CHAPTER 54 Gideon

Now

GIDEON YELLED, “WAIT, Beth, wait!” By the end of the driveway, when it was clear Beth either wasn’t listening or couldn’t hear, he shouted, “Stop!” Beth brought the ambulance to a skidding halt on Mallard Street and looked over her shoulder. Gideon said, “Maddy’s not here.”

“What do you mean Maddy’s not here?”

“She didn’t get in,” Gideon shouted. “She saw something in the woods. I think she went …” Oh Christ, he thought, recalling the man with the horseshoes he’d seen outside earlier.

“Went what? Gideon?”

He opened the back door and jumped out.

“Gideon!”

“Go,” he shouted. “Go on. Get Simon to the tunnel. We’ll meet you there. Go.”

Beth hesitated only momentarily. “God damn it, Giddy-Up.” He closed the door. She lurched the ambulance in gear and sped off.
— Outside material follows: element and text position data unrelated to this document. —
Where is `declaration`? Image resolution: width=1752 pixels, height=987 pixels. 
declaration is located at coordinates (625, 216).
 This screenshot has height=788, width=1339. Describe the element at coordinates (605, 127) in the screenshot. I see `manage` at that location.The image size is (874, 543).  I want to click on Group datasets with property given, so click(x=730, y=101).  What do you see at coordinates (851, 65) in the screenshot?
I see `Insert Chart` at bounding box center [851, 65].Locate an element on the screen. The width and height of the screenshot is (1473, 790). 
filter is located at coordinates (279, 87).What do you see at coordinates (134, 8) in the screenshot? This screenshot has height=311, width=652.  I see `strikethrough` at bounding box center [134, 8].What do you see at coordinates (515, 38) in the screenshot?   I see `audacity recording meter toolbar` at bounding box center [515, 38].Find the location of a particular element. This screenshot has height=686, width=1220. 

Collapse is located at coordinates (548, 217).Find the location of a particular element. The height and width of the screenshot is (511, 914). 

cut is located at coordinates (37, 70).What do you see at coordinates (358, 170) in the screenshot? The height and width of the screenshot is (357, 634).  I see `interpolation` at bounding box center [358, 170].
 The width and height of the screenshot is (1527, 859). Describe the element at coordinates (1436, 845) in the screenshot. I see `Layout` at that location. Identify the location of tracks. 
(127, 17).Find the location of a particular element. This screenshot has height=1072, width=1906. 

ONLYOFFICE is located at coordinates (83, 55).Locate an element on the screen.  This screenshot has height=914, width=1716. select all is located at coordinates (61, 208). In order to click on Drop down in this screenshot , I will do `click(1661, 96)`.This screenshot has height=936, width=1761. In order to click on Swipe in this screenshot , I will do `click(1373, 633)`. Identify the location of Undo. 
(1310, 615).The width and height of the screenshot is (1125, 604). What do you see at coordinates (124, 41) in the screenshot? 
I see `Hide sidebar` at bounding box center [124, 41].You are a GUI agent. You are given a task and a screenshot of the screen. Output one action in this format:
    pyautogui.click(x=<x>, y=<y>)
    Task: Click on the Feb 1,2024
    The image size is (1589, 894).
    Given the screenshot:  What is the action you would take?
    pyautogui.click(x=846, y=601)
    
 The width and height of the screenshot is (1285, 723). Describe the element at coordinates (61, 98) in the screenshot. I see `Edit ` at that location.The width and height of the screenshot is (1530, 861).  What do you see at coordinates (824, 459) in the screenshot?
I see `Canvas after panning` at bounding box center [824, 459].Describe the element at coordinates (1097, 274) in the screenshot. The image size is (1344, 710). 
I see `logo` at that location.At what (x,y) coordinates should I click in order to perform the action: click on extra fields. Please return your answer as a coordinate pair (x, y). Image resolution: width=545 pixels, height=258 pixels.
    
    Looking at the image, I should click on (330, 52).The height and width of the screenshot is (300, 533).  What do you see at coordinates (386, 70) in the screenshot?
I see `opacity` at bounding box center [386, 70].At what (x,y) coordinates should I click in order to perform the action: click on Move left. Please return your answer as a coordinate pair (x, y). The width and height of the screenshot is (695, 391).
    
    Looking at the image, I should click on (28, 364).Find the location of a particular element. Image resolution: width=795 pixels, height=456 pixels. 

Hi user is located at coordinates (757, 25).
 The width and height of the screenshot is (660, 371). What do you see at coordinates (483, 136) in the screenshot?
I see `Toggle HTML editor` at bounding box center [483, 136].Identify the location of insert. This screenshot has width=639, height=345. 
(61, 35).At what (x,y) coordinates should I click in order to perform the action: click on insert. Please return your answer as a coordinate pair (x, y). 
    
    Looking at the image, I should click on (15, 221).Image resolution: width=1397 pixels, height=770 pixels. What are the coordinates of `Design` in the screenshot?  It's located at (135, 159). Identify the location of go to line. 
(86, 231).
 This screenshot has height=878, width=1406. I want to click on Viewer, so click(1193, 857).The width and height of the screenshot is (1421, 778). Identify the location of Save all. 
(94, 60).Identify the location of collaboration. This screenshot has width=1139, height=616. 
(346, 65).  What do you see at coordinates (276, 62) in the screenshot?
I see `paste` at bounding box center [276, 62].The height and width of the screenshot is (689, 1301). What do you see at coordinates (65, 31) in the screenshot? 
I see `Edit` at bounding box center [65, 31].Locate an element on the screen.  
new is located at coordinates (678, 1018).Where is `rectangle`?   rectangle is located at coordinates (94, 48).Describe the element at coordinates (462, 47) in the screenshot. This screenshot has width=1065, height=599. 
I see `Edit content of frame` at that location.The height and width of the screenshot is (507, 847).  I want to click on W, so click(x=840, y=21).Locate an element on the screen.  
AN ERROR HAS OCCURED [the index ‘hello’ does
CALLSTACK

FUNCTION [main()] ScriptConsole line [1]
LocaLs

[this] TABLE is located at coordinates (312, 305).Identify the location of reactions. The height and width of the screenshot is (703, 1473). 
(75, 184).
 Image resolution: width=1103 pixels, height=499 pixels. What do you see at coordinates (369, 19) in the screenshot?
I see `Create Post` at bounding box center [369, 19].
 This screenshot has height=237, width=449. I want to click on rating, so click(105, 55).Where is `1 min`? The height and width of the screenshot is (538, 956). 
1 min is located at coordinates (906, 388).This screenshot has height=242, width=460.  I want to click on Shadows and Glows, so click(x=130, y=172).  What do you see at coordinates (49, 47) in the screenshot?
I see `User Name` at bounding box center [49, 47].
Gideon ran in the direction he’d seen Maddy staring when she’d closed the ambulance doors. He entered the woods running, gun poised, recalling, as he ran, how Sully had yelled Hurry! from the other ambulance right before those doors had closed. Like they were over there holding a dam about to break. The door to Lalaland was about to burst open and there was little the Seers could do about it.

Gideon entered the woods. Birds swooped and another deer darted across the clearing behind him, but no matter where he looked through the surrounding trees now, the horizon was smoke filled and glowing from fire.

“Maddy!”

He slowed his pace, navigating over deadfall, using his cell phone flashlight, the trees more spread out than they were in the woods surrounding the tunnel. His eyes darted in every direction. He followed every sound. Something in the shadows moved. Sounded like an animal chewing.

Gideon froze when he saw something hanging from a tree twenty feet away. He pointed his light, approached it slowly. It wasn’t something but someone in the tree, a male, gutted from neck to pubic bone, suspended in the air by ropes at both wrists, arms pulled back and fastened to two limbs behind him, feet crossed at the ankles and tied to the trunk by more rope. The man’s open entrails had spilled out from the chest cavity and hung down in coils to the ground, where another one of those black deer feasted.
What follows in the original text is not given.